Got it and what capacity do you guys have to repurchase bonds? And what covenants are being used to repurchase the junior debt?

J. Larry Sorsby

Management

I don't believe we're currently restricted by covenants buying back bad debt, so there are no financial covenants that that causes us to be restricted.

Sam McGovern

Analyst

Okay, great. Thanks. I'll pass it on.

Operator

Operator

Thank you. [Operator Instruction] Our next question comes from the line of James Finnerty from Citi.

James Finnerty

Analyst

Hi. Good morning.

Ara K. Hovnanian

Management

Good morning.

James Finnerty

Analyst

Just going back to, I think the prior commentary on 2018 deliveries being similar to 2016. I apologize if I missed that. Did you reiterate that today in terms of consolidated plus joint venture deliveries?

Ara K. Hovnanian

Management

I don't believe we use those exact words. I believe what we said was 2018 tend to grow again, including unconsolidated joint ventures.

James Finnerty

Analyst

So grow again relative to 2017?

Ara K. Hovnanian

Management

Yes.

James Finnerty

Analyst

Okay. And then in terms of 2017 land spend you spent $190 in the first quarter. Can you give us any idea for the full year 2017 versus 2016? 2016 you spent I believe $567 million. How should we think about that?

Ara K. Hovnanian

Management

I think you should expect us to spend more on – in the aggregate in 2017 that we did in 2016.

James Finnerty

Analyst

Okay, great. And then last, just on the bond repurchases, were those bonds retired?

Ara K. Hovnanian

Management

Yeah.

J. Larry Sorsby

Management

Yeah.

James Finnerty

Analyst

Okay, great. Thank you.

Operator

Operator

Thank you. And that concludes our question-and-answer session for today. I would like to turn the conference back over to Ara Hovnanian for any closing comments.

Ara K. Hovnanian

Management

Great. Thank you very much. We'll continue to make progress.
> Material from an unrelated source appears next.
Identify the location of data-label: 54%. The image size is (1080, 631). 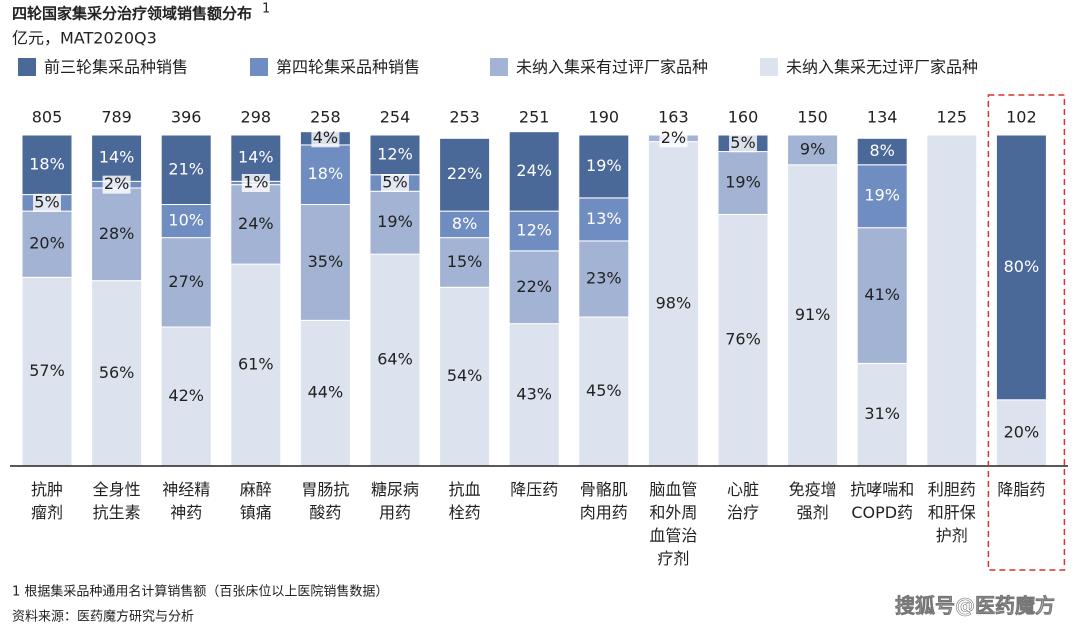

As Larry shared earlier from the pure operations standpoint which we measure by EBITDA inventory, we continue to perform very well compared to our peers, but all of us are suffering from a challenging EBIT inventory environment. That will improve as it does every cycle. We've certainly seen that over in the last 60 years of our history. And when we combine that, we're getting our revenue growth back again as our new communities open. We're confident that we will see continued improving results over the long term. Thanks very much and we'll look forward to giving you more updates each quarter that are positive. Thank you.

Operator

Operator

Thank you. This concludes our conference call for today. Thank you all for participating and have a nice day. All parties may now disconnect.